Instead of using get/put_online_mems(), the problem can be solved by SLUB
maintaining its own nodemask of nodes for which it has allocated the
per-node kmem_cache_node structures.  This nodemask would generally mirror
the N_NORMAL_MEMORY nodemask, but would be updated only in under SLUB's
control in its memory hotplug callbacks under the slab_mutex.  This patch
adds such nodemask and its handling.

Commit 03afc0e25f7f mentiones "issues like [the one above]", but there
don't appear to be further issues.  All the paths (shared for SLAB and
SLUB) taking the memory hotplug locks are also taking the slab_mutex,
except kmem_cache_shrink() where 03afc0e25f7f replaced slab_mutex with
get/put_online_mems().

We however cannot simply restore slab_mutex in kmem_cache_shrink(), as
SLUB can enters the function from a write to sysfs 'shrink' file, thus
holding kernfs lock, and in kmem_cache_create() the kernfs lock is nested
within slab_mutex.  But on closer inspection we don't actually need to
protect kmem_cache_shrink() from hotplug callbacks: While SLUB's
__kmem_cache_shrink() does for_each_kmem_cache_node(), missing a new node
added in parallel hotplug is not fatal, and parallel hotremove does not
free kmem_cache_node's anymore after the previous patch, so use-after free
cannot happen.  The per-node shrinking itself is protected by
n->list_lock.  Same is true for SLAB, and SLOB is no-op.
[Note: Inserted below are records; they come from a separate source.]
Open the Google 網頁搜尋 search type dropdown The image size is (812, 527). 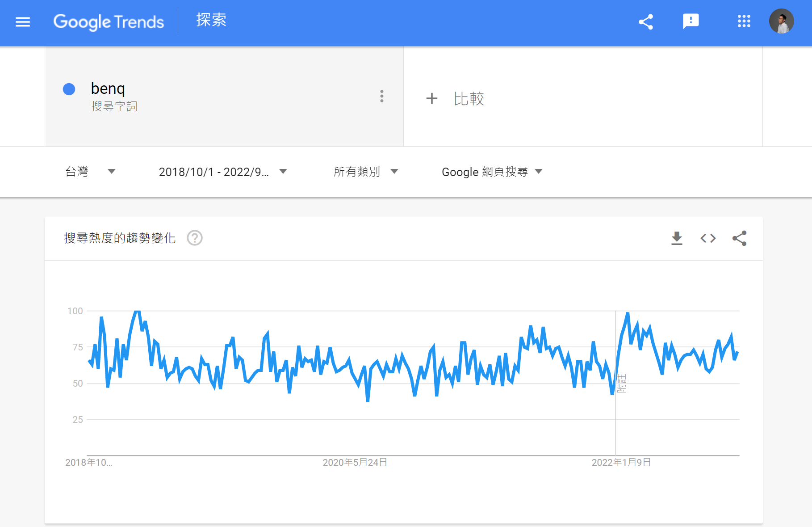tap(492, 172)
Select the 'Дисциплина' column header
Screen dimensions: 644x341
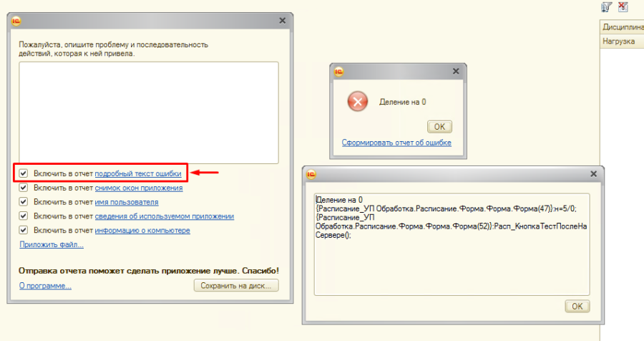click(x=621, y=27)
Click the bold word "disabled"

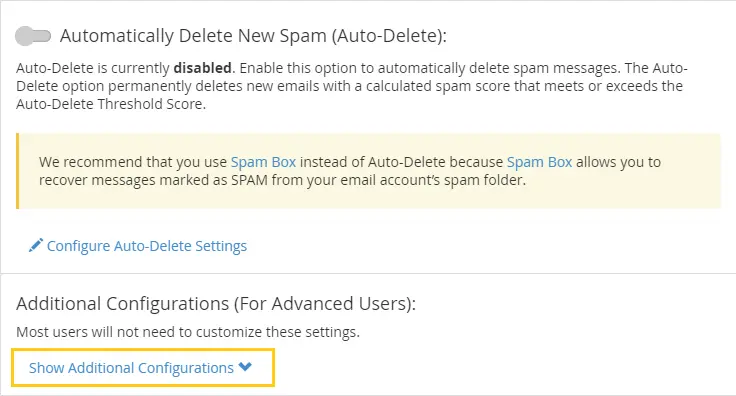click(202, 68)
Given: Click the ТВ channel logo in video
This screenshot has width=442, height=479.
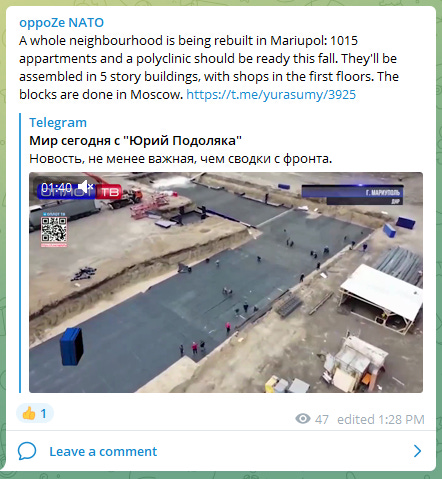Looking at the screenshot, I should (x=109, y=192).
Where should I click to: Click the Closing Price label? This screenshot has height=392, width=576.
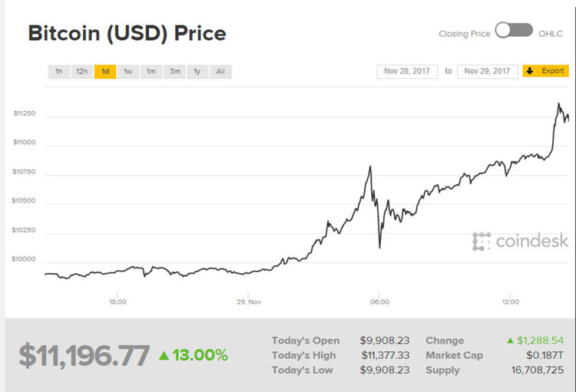pos(464,34)
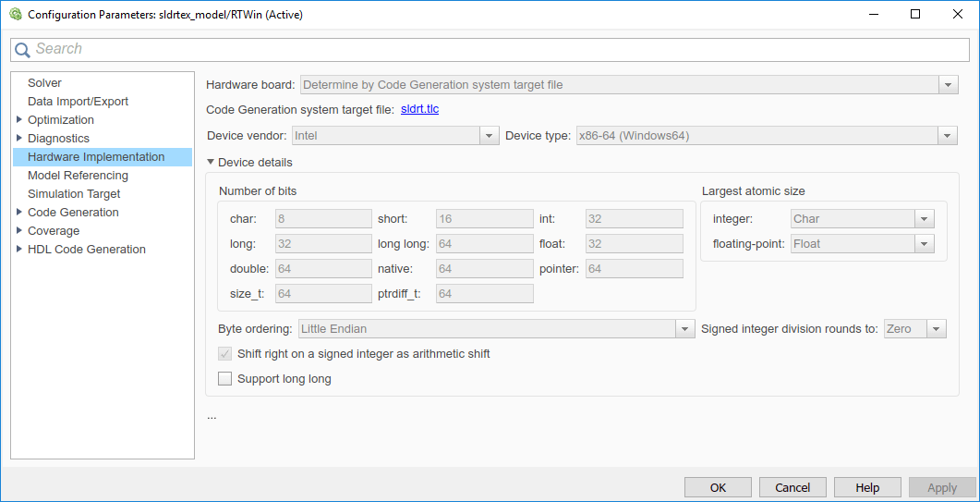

SLAB also doesn't need the memory hotplug locking, which it only gained by
03afc0e25f7f through the shared paths in slab_common.c.  Its memory
hotplug callbacks are also protected by slab_mutex against races with
these paths.  The problem of SLUB relying on N_NORMAL_MEMORY doesn't apply
to SLAB, as its setup_kmem_cache_nodes relies on N_ONLINE, and the new
node is already set there during the MEM_GOING_ONLINE callback, so no
special care is needed for SLAB.

As such, this patch removes all get/put_online_mems() usage by the slab
subsystem.

Link: https://lkml.kernel.org/r/20210113131634.3671-3-vbabka@suse.cz
Signed-off-by: Vlastimil Babka <vbabka@suse.cz>
Cc: Christoph Lameter <cl@linux.com>
Cc: David Hildenbrand <david@redhat.com>
Cc: David Rientjes <rientjes@google.com>
Cc: Joonsoo Kim <iamjoonsoo.kim@lge.com>
Cc: Michal Hocko <mhocko@kernel.org>
Cc: Pekka Enberg <penberg@kernel.org>
Cc: Qian Cai <cai@redhat.com>
Cc: Vladimir Davydov <vdavydov.dev@gmail.com>
Signed-off-by: Andrew Morton <akpm@linux-foundation.org>
---

 mm/slab_common.c |    8 ++------
 mm/slub.c        |   28 +++++++++++++++++++++++++---
 2 files changed, 27 insertions(+), 9 deletions(-)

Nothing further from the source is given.